1. ## Evaluating limit

Hi.

Ho can i show that $\displaystyle \lim_{n\rightarrow \infty}\frac{n\ln n}{\ln n!}=1$?

I tried to use the sandwich rule to say that:

$\displaystyle \frac{n\ln n}{\ln n!}\geq \frac{n\ln n}{\ln n^n}=\frac{n\ln n}{n\ln n}=1$

but couldn't find anything bigger to squeeze it between.
what other ways are there to evaluate the limit here?

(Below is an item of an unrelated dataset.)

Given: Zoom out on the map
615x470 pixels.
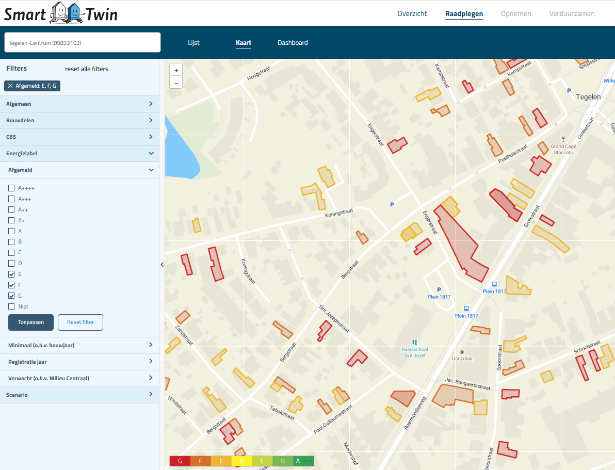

any guidance would greatly appreciated.

2. ## Re: Evaluating limit

Originally Posted by Stormey
Hi.

Ho can i show that $\displaystyle \lim_{n\rightarrow \infty}\frac{n\ln n}{\ln n!}=1$?

I tried to use the sandwich rule to say that:

$\displaystyle \frac{n\ln n}{\ln n!}\geq \frac{n\ln n}{\ln n^n}=\frac{n\ln n}{n\ln n}=1$

but couldn't find anything bigger to squeeze it between.
what other ways are there to evaluate the limit here?

any guidance would greatly appreciated.
Hi Stormey!

You can find an upper limit here including the 3 line derivation for it.

3. ## Re: Evaluating limit

Hi ILikeSerena!
Thanks for the help.

it says there:

$\displaystyle n\ln (\frac{n}{e})+1\leq \ln n!$

and i assume it's concluded by $\displaystyle \ln n$'s integral, and we didn't learn integrals yet, so i suppose i need to address it in some other way.
Actually, my assignment requires to show that $\displaystyle n\ln n=\Theta (\ln n!)$, so i just need to show that $\displaystyle n\ln n$ is bounded by $\displaystyle \ln n!$, and that $\displaystyle \ln n!$ is bounded by $\displaystyle n\ln n$.

Sorry for the ignorance, as much as i love math, calculus is my greatest weakness.